TARA-002 is our lead program and first to focus in the immunology and oncology therapeutics area. Tara-002 is a cellular therapy based on OK-432, a genetically distinct strain of Streptococcus Pyogenes which is rendered nonvirulent through a proprietary manufacturing process. This process retains the Streptococcus antigen properties while eliminating the infectious properties of the bacteria.

TARA-002’s predecessor treatment, OK-432, has been the standard of care in Japan for LMs for over 25 years and has demonstrated statistical and medical superiority compared to surgery in a multi-center study conducted in the US through the University of Iowa.

In addition to its use in LMs, OK-432’s attenuated Streptococcus Pyogenes modality has been approved in Japan as a potent biologic response modifier (BRM) in adjunctive use with first-line oncology therapies in gastric and lung cancer, and as a direct agent in Thyroid, head & neck tumors and for cancerous pleural effusion and ascites. 

ArTara has acquired the Investigational New Drug Application (IND) and the Orphan Drug Designation for OK-432, as well as exclusive access to the data from the US-based, multicenter study in LMs.

Lymphatics Malformations

Lymphatic malformations are rare, non-malignant, lesions consisting of dilated, lymphatic fluid-filled sacs caused by the abnormal development of the lymphatic endothelial system. The majority of LMs present from birth and are usually observed in-utero during the second trimester. They usually present as antero-lateral cervical masses and are estimated to occur in 1 out of 4,000 live births. The only approved treatment for LMs in the US and Europe is surgical excision, which carries high rates of recurrence and surgical complications (damage to nerves, scarring, and deformity).

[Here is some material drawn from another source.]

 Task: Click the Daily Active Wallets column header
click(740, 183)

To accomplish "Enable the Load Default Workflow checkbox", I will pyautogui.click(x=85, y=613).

IV Choline Chloride, our first program, has shown promising results in two Phase 2 studies in IFALD (Intestinal Failure Associated Liver Disease). IV Choline is a replacement therapy for patients on PN with choline deficiency who exhibit symptoms of liver impairment. We are developing IV Choline in partnership with Dr. Alan Buchman, a leader in the field of gastroenterology and a key voice for the potential of choline as a therapy for patients with IFALD.

ArTara’s IV Choline Chloride is protected by intellectual property through 2035 and has been awarded Orphan Drug Designation by the US FDA. Other intellectual property protections are in process, as well as Orphan Drug Designation applications in other key geographies.


IFALD (intestinal failure associated liver disease) is a potentially fatal liver disease that afflicts people who survive by receiving parenteral nutrition (PN). Through PN, patients with a missing or nonfunctional gastrointestinal tract receive the nutrition needed to support life. Up to 65% of all PN patients develop IFALD, in part due to deficiencies and imbalances in PN ingredients. There are as many as 25,000 PN patients in the US and ~10,000 in the EU. IFALD is characterized by accumulation of triglycerides in the liver leading to liver injury, cholestasis, and eventually a need for dual liver/intestine transplant, or death. There are no approved therapies for IFALD.